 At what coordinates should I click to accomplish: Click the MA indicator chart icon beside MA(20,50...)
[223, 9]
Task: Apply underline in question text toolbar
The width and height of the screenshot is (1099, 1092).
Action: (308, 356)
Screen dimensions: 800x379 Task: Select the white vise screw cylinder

········

What the task requires: Copy out every line of the material above, word for word and in its original order.

Exercise response:
 At what coordinates should I click to accomplish: Click the MA indicator chart icon beside MA(20,50...)
[223, 9]
Task: Apply underline in question text toolbar
The width and height of the screenshot is (1099, 1092).
Action: (308, 356)
Screen dimensions: 800x379 Task: Select the white vise screw cylinder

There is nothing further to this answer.